Records from a collection:

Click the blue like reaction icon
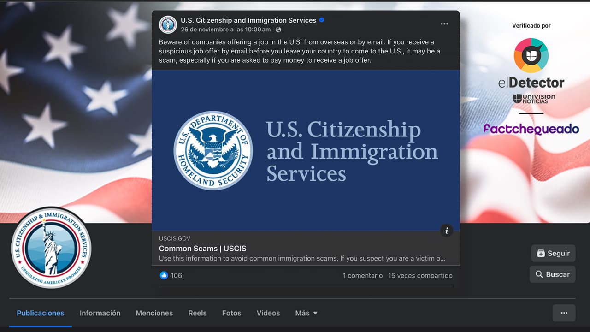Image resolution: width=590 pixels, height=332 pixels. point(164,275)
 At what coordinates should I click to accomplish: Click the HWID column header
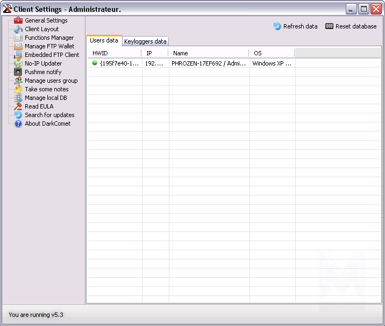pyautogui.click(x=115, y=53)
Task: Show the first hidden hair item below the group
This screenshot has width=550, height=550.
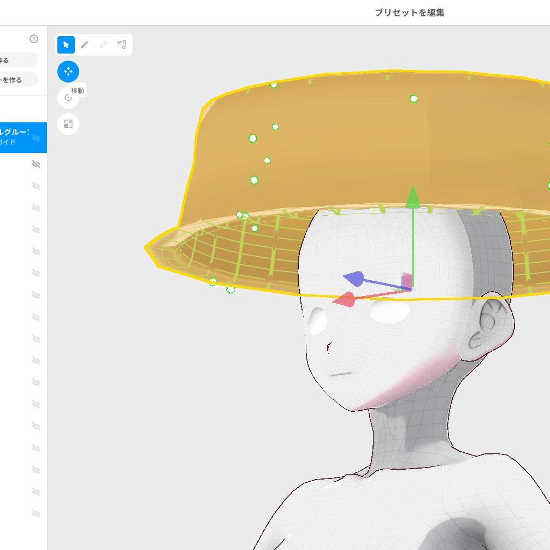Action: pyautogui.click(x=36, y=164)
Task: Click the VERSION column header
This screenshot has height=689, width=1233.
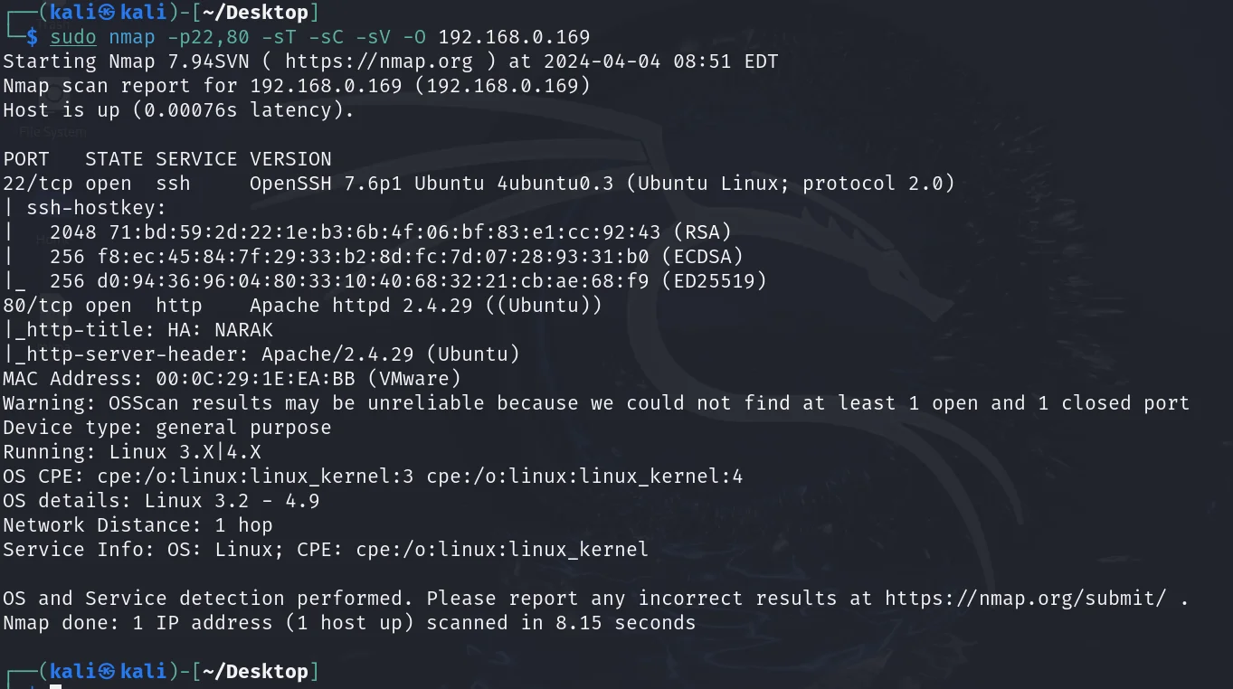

* **Task statement**: Turn the records above into a JSON list of strings, one string per line, skipping any blank lines. Omit the pictures.

* **Complete output**:
[
  "Click the blue like reaction icon",
  "Image resolution: width=590 pixels, height=332 pixels. point(164,275)",
  " At what coordinates should I click to accomplish: Click the HWID column header",
  "pyautogui.click(x=115, y=53)",
  "Task: Show the first hidden hair item below the group",
  "This screenshot has width=550, height=550.",
  "Action: pyautogui.click(x=36, y=164)",
  "Task: Click the VERSION column header",
  "This screenshot has height=689, width=1233."
]